Öyle olacak evet! Yeni normalin nefret olmasını istemeyenlere yalnız olmadıklarını hatırlatacak bu kadınlar. Elbet uyanacağız bu kabustan ve iyi ki içinden geçerken yanyanaydık, yalnız olsak o karadelikte kaybolur giderdik diyeceğiz. Birbirimizin hakikatle arasındaki bağ olacağız, o sayede çıkacağız düze. Nasıl yemek yapmak, çocuk saçı taramak, tuvalet kağıdı bitmiş miydi diye düşünmek az buçuk aklımızı koruyorsa Reçel’deki yazılar da kalbimize mukayyet oluyor. İyi ki de oluyor!
Okurken takildim, zira muhim ince kucuk seyleri de konusabilmek. Recel iddiasiz olmayi savunmuyor, bu iddialari sahiplenmiyor, dogru mu anliyorum? Cunku burada siralanan dev konularin hepsiyle birden cebellesilmez, ama itinayla ucundan tutulur. Saglam tutuyorsunuz, bu kendi basina yeter de artar bile.
Ve kendine bir yurt aramasa kimse bu kadar tasalanmaz, endiselenmez… aidiyet degil kutuplarda kumelenme sorunlu olan, oyle degil mi?
Evet ben de yazarken ve yazdıktan sonra bu iddiasızlık meselesini düşündüm. Reçel Blog bu iddiaya sahip değil cümlesini sonradan ekledim hatta; demek istediğim tarihle, savaşla, hakikatle bağ kuracağım diye büyük bir iddiayla yola çıkmıyor. Ama yaptığı iş bu bağları kuran birsürü çabaya eklemleniyor. Bence çok güzel söylemişsiniz. İtinayla ucundan tutuyor.
Kendine bir yurt arama meselesi ise, belki önümüze konan seçeneklerden birini aramıyoruz. Ama kendimize bir yurt inşa edebilsek ne güzel olurdu. O seçenekleri reddedenlerle birlikte…
güzel yazı feyzacığım. eline diline sağlık
Eyvallah sağolasınız.
Tek tip müslümanlık algısı baş örtüsü kullanmayan kadınların da sorunu. Yurt dışında özellikle, müslüman olduğumu duyduklarında, sen başka türlü müslümansın, yanıtını çok duydum. İstanbul’daki çevremde de ne zaman içinde dua geçen bir şey söylesem, hep şüpheli bir bakışla karşılaşırım. Laik olmak demek dini dışlamak demek birçoğuna göre. Bu anlamda farklı mahallelerin ortak dertli kadınlarının Reçel Blog’da buluşması çok değerli. Okurken, keşke o editör ekibinin konuşmalarını dinleme şansım olsaydı diye düşündüm. Azcık kıskandım da sanırım. Ara sıra oradaki tartışmaları yine paylaşsanız ya bizimle. Ne güzel olur.
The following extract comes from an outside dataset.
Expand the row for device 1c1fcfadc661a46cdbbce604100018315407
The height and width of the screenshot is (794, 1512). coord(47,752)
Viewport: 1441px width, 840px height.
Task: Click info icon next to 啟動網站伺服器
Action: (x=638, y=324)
Merhaba, eksik olmayın. Aslında yazılarımız çoğu zaman o sohbetlerden esinlenerek yazdıklarımız, toparladıklarımız oluyor. Yani bir bakıma siz de dinliyorsunuz bizi. Sevgiler.
Evet keşke gündem bu kadar ağır olmasa ve internette orada burada mizah ya da daha basit konuların anlatıldığı haber arayışlarına girmesek. Bunlar dilekler ama bir de gerçekler var ki dünya merkezi Ortadoğu olan çok büyük bir savaşın içerisinde. Ortalık toz dumanken siyah ve beyaz görünüyor griler ise arada kaynıyor. Bir süreç bu sabredersek geçecek. Gemi batmaktan kurtulduğunda aşure yapmanın da vakti gelecek.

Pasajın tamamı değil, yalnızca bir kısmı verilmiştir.